I am in accord with the holding in the original opinion that the Court of Civil Appeals properly reversed the judgment of the trial court on the ground that the judgment was not supported *Page 406 by the evidence. I am opposed, however, to remanding the case for a new trial.
Rule 505 reads in part as follows:
"Decision. — In each case, the Supreme Court shall either affirm the judgment, or reverse and render such judgment as the Court of Civil Appeals should have rendered, or reverse thejudgment and remand the case to the lower court, if it shallappear that the justice of the case demands another trial, * * *." (Emphasis mine.)
The clear meaning of the above rule is that when a case is reversed for want of evidence it should be remanded only if it shall appear that the justice of the case demands another trial.
In the case at bar there was a fair, full, and complete development of the case upon the first trial. The parties are supposed to fully develop their case when it is tried, and, in the absence of a showing to the contrary, this will be presumed to have been done. The plaintiff does not contend that he was prevented from fully developing his case upon the former trial. He makes no reasonable showing that he will be able to produce other evidence upon another trial. There is therefore nothing to indicate that the justice of the case requires another trial.

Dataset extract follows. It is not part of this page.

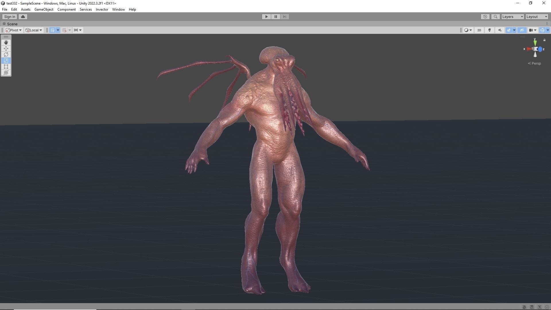Image resolution: width=551 pixels, height=310 pixels.
Task: Select the Transform tool
Action: click(x=6, y=73)
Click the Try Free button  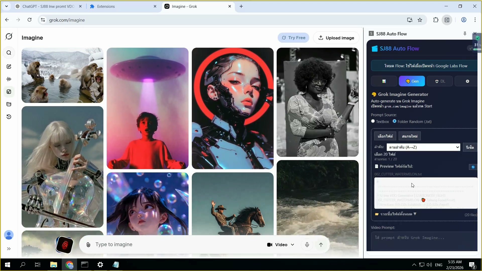[293, 38]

If the case had been tried upon an erroneous theory, or if the plaintiff had been deprived of relevant testimony by some erroneous ruling of the trial court, there would be good reason for remanding the case for another trial. Williams v. Safety Casualty Co., 129 Tex. 184, 102 S.W.2d 178. But no such case is here presented.
There should be an end to litigation. When a case has been properly tried, and plaintiff, without any reasonable excuse, has failed to make out a case, the case should not be remanded for another trial merely to see if plaintiff can do better upon another trial. At least he should not be given that opportunity in the absence of reasonable assurance that he can produce other evidence upon another trial, and the showing of a reasonable excuse for having failed to produce same upon the former trial.
In my opinion the State should not be put to the expense nor the parties to the annoyance of trying this case again.